FY 2012 P-3 Nationalities
Upon resumption, P-3 processing will be available to individuals of the following nationalities:
Afghanistan; Bhutan; Burma; Burundi; Central African Republic; Chad; Colombia; Cuba; Democratic People’s Republic of Korea (DPRK); Democratic Republic of Congo (DRC); Eritrea; Ethiopia; Iran; Iraq; Republic of Congo (ROC); Somalia; Sri Lanka; Sudan; Uzbekistan; Zimbabwe.
VISA 93 – FAMILY REUNIFICATION FOLLOWING-TO-JOIN PETITIONS
Under 8 CFR Section 207, a refugee admitted to the USA may request following-to-join benefits for his or her spouse and unmarried children under the age of 21 if the family has become separated. Once in the USA, and within two years of admission, the refugee may file a Form I-730 Refugee/Asylee Relative Petition4for each eligible family member with DHS/USCIS. If the Form I-730 is approved by DHS/USCIS (signifying adequate proof of a qualifying family relationship), the National Visa Center then forwards the petition for processing to the embassy or consulate nearest to the location of the beneficiaries of the petition.

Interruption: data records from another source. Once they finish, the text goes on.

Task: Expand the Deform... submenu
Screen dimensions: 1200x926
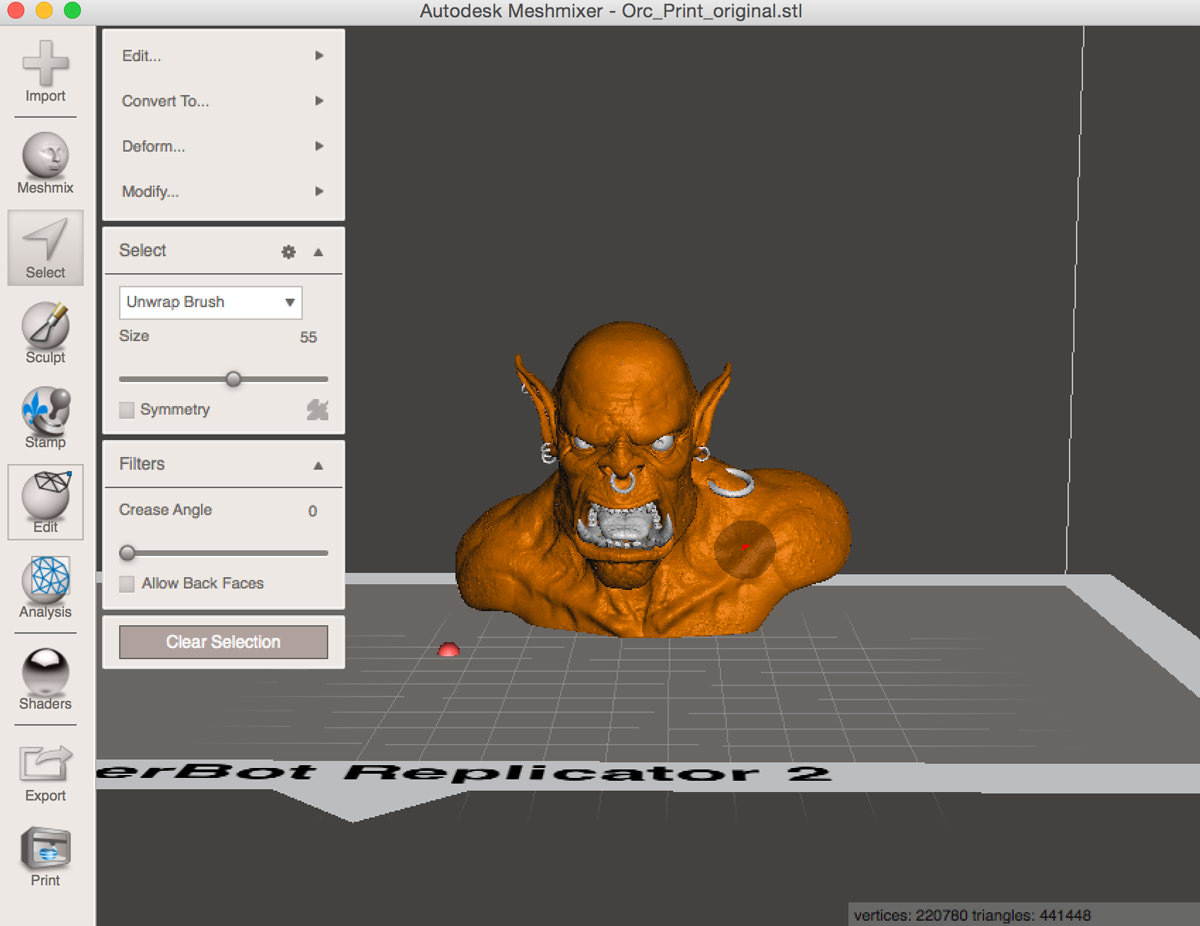Action: 222,146
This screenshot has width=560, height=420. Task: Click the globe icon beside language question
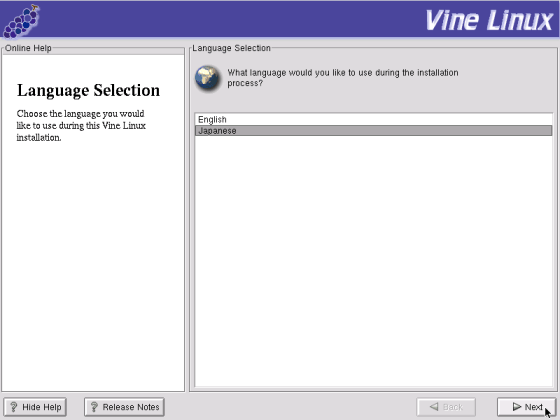click(208, 78)
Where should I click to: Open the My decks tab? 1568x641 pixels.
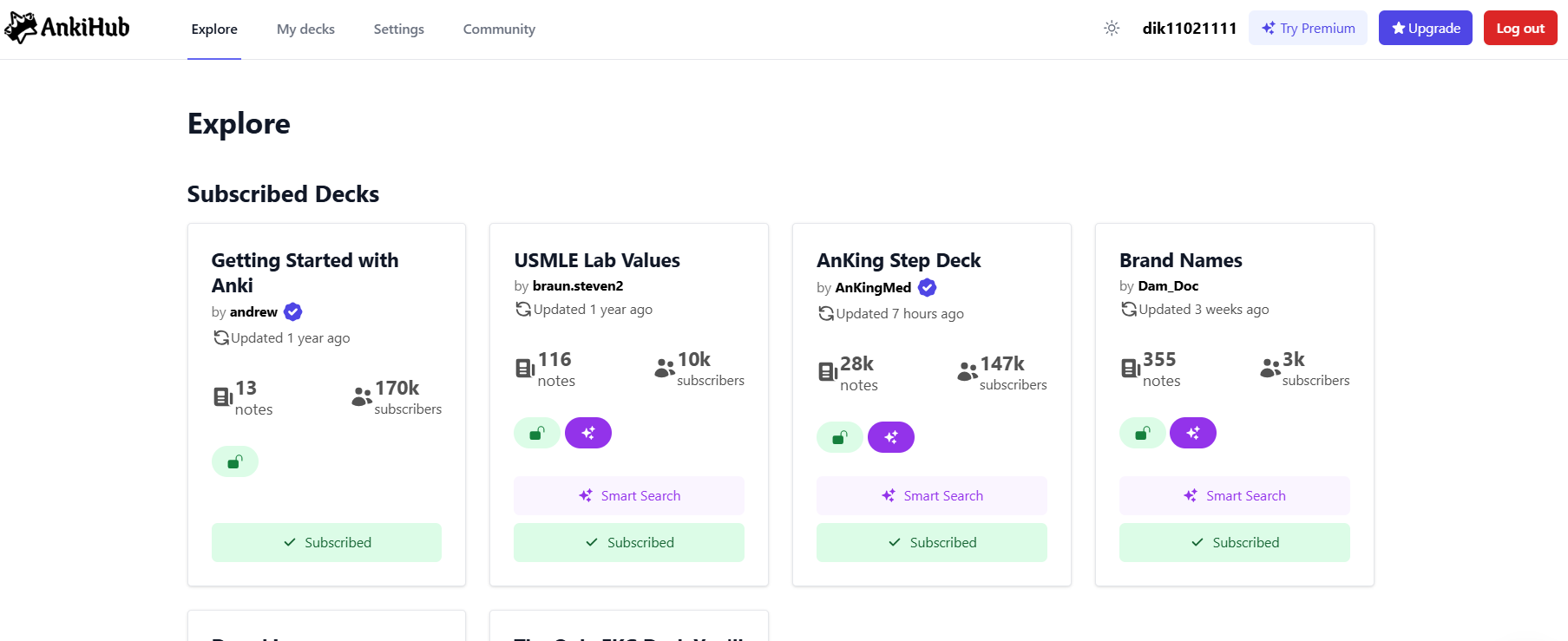tap(305, 29)
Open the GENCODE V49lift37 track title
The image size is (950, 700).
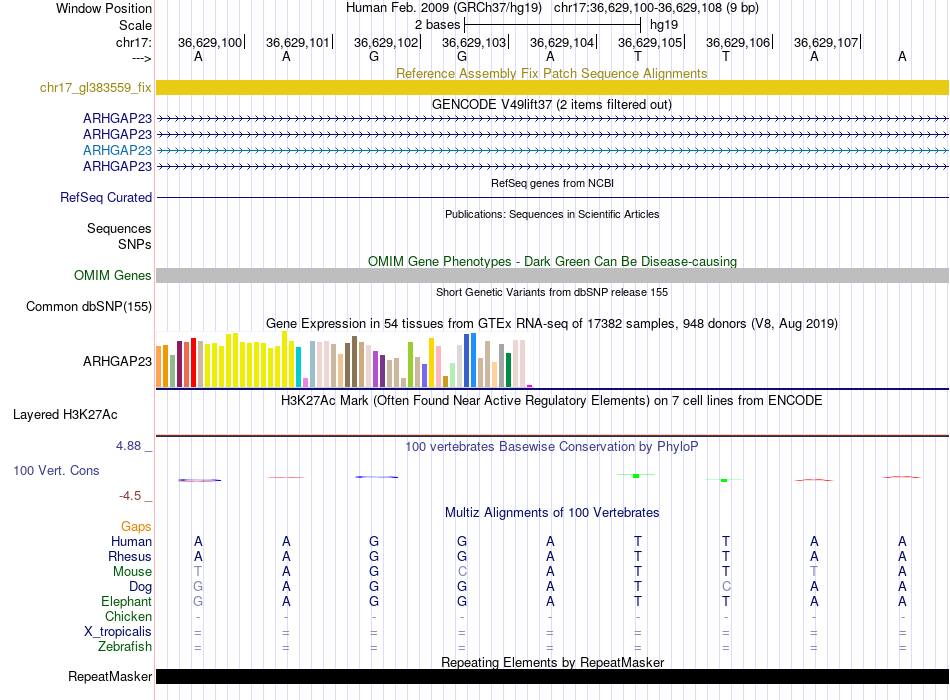tap(551, 104)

(Note: In locations where the USRAP has a significant processing operation, these cases are often forwarded to the RSC for initial processing and presentation to DHS/USCIS rather than the consular section within the embassy.)
Cases gaining access to the USRAP through an approved I-730 petition are interviewed by DHS/USCIS or consular officers to verify the relationships claimed in the petition, as well as to examine any applicable bars to status and admissibility to the USA. These interviews are not refugee adjudications. The beneficiaries are not required to demonstrate a persecution claim, as they derive their status from the refugee relative in the USA who filed the petition. Beneficiaries of I-730 petitions may be processed within their country of origin or in other locations. As the wait for processing of I-730 petitions has been substantial in some countries, USCIS and the Department of State have developed new procedures to increase the efficiency, consistency, and security of overseas processing of I-730 Refugee/Asylee Petitions, and have launched a pilot program to test them prior to worldwide implementation.
Anchor relatives in the USA may file an I-730 Refugee/Asylee Relative Petition and seek P-3 access (if eligible) simultaneously. In some cases, the I-730 will be the only option as the family members are still in their country of origin. It is also important to note that the I-730 or “follow-to-join” process does not allow the relative in the USA to petition for parents as does the P-3 process.